Pixel coordinate grounding data:

- - -

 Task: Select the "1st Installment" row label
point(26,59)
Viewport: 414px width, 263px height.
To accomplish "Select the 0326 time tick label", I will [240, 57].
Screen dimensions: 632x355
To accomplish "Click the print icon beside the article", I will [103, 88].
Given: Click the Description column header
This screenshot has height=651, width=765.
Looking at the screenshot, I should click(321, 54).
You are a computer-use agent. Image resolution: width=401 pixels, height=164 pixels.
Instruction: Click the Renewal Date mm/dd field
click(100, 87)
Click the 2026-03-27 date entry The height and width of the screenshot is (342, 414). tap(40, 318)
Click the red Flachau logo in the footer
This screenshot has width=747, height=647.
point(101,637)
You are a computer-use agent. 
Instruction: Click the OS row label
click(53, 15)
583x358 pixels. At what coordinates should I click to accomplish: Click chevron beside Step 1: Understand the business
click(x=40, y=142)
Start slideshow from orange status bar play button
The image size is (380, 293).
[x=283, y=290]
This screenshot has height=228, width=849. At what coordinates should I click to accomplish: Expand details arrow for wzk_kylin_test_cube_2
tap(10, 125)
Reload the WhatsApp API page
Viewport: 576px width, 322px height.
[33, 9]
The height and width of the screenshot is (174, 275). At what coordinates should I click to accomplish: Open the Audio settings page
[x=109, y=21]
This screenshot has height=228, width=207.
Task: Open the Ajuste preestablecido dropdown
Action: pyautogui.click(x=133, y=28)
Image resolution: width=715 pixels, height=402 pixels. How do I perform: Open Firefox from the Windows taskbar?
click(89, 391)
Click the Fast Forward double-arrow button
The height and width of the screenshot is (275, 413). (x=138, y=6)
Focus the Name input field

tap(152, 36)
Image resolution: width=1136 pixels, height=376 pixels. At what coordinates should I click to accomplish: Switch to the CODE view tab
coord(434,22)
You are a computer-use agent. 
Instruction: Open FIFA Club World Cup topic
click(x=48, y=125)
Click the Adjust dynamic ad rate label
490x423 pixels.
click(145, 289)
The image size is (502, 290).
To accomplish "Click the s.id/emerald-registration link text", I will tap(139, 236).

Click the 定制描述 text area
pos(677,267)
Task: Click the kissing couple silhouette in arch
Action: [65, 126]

- - -

__PROBLEM STATEMENT__
Retype the records in their entirety, matching each one exactly.

__RESPONSE__
 Task: Select the "1st Installment" row label
point(26,59)
Viewport: 414px width, 263px height.
To accomplish "Select the 0326 time tick label", I will [240, 57].
Screen dimensions: 632x355
To accomplish "Click the print icon beside the article", I will [103, 88].
Given: Click the Description column header
This screenshot has height=651, width=765.
Looking at the screenshot, I should click(321, 54).
You are a computer-use agent. Image resolution: width=401 pixels, height=164 pixels.
Instruction: Click the Renewal Date mm/dd field
click(100, 87)
Click the 2026-03-27 date entry The height and width of the screenshot is (342, 414). tap(40, 318)
Click the red Flachau logo in the footer
This screenshot has width=747, height=647.
point(101,637)
You are a computer-use agent. 
Instruction: Click the OS row label
click(53, 15)
583x358 pixels. At what coordinates should I click to accomplish: Click chevron beside Step 1: Understand the business
click(x=40, y=142)
Start slideshow from orange status bar play button
The image size is (380, 293).
[x=283, y=290]
This screenshot has height=228, width=849. At what coordinates should I click to accomplish: Expand details arrow for wzk_kylin_test_cube_2
tap(10, 125)
Reload the WhatsApp API page
Viewport: 576px width, 322px height.
[33, 9]
The height and width of the screenshot is (174, 275). At what coordinates should I click to accomplish: Open the Audio settings page
[x=109, y=21]
This screenshot has height=228, width=207.
Task: Open the Ajuste preestablecido dropdown
Action: pyautogui.click(x=133, y=28)
Image resolution: width=715 pixels, height=402 pixels. How do I perform: Open Firefox from the Windows taskbar?
click(89, 391)
Click the Fast Forward double-arrow button
The height and width of the screenshot is (275, 413). (x=138, y=6)
Focus the Name input field

tap(152, 36)
Image resolution: width=1136 pixels, height=376 pixels. At what coordinates should I click to accomplish: Switch to the CODE view tab
coord(434,22)
You are a computer-use agent. 
Instruction: Open FIFA Club World Cup topic
click(x=48, y=125)
Click the Adjust dynamic ad rate label
490x423 pixels.
click(145, 289)
The image size is (502, 290).
To accomplish "Click the s.id/emerald-registration link text", I will tap(139, 236).

Click the 定制描述 text area
pos(677,267)
Task: Click the kissing couple silhouette in arch
Action: [65, 126]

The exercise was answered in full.